• [The problem]: Beginning with the line below that contains "Load more (179, 2003)" and ending with the line that contains "[Instagram] (120, 2420)", copy every line exactly. Copy nothing else.

[Saved data entries]
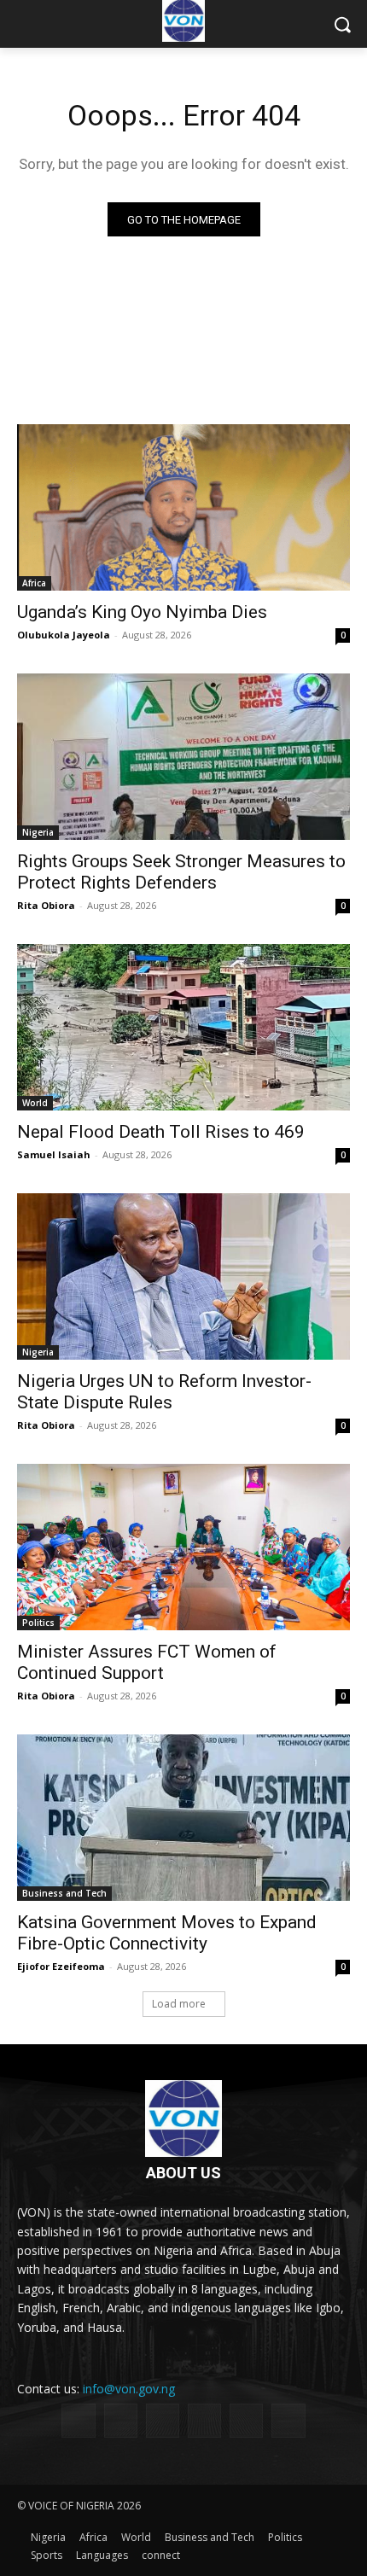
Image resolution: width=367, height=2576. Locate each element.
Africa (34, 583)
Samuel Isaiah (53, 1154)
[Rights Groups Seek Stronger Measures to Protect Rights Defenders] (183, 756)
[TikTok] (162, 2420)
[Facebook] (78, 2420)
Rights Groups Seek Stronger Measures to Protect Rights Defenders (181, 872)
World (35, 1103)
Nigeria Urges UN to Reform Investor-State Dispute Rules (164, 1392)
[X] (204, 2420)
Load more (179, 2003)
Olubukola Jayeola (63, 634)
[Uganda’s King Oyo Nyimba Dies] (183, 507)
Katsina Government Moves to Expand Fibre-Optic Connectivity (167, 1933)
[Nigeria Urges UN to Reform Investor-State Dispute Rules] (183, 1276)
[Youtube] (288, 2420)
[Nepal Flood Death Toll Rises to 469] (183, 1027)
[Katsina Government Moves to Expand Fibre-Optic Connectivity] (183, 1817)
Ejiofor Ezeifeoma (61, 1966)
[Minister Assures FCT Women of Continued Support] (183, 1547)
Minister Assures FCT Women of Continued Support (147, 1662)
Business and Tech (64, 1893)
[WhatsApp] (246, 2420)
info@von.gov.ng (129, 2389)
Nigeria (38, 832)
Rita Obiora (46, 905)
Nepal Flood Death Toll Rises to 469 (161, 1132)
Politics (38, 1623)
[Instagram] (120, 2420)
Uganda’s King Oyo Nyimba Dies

...

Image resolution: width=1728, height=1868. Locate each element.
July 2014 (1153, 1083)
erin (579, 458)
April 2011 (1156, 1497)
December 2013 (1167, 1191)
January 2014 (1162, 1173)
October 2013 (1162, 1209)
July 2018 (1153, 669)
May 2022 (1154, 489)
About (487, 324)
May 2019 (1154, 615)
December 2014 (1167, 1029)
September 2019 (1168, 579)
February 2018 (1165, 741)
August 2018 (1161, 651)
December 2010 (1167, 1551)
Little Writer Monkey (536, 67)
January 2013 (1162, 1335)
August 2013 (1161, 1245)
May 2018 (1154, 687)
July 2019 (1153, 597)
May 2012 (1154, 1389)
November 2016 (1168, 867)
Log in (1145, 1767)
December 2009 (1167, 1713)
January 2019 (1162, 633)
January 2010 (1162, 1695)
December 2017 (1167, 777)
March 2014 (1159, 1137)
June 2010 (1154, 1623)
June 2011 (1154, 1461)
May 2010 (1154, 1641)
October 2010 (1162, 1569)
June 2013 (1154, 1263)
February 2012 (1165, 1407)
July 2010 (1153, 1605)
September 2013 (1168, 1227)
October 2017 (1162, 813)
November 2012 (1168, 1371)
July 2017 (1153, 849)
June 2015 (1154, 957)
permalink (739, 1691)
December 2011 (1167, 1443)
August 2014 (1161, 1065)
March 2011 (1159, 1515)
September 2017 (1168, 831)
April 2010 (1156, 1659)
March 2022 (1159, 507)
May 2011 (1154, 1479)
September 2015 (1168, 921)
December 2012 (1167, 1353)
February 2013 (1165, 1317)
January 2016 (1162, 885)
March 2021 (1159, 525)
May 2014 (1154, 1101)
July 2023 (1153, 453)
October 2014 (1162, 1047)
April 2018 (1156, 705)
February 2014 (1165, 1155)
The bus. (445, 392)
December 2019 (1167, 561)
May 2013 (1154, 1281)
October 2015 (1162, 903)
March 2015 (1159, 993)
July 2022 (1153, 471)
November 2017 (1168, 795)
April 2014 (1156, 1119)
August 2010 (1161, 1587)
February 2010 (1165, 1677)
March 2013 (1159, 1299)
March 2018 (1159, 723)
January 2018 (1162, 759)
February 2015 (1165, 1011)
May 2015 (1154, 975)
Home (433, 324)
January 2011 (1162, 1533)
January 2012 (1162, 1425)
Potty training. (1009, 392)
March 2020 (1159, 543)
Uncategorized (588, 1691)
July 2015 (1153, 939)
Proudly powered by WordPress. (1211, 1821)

• [Solution for this problem]:
Load more (179, 2003)
Olubukola Jayeola (63, 634)
[Uganda’s King Oyo Nyimba Dies] (183, 507)
Katsina Government Moves to Expand Fibre-Optic Connectivity (167, 1933)
[Nigeria Urges UN to Reform Investor-State Dispute Rules] (183, 1276)
[Youtube] (288, 2420)
[Nepal Flood Death Toll Rises to 469] (183, 1027)
[Katsina Government Moves to Expand Fibre-Optic Connectivity] (183, 1817)
Ejiofor Ezeifeoma (61, 1966)
[Minister Assures FCT Women of Continued Support] (183, 1547)
Minister Assures FCT Women of Continued Support (147, 1662)
Business and Tech (64, 1893)
[WhatsApp] (246, 2420)
info@von.gov.ng (129, 2389)
Nigeria (38, 832)
Rita Obiora (46, 905)
Nepal Flood Death Toll Rises to 469 (161, 1132)
Politics (38, 1623)
[Instagram] (120, 2420)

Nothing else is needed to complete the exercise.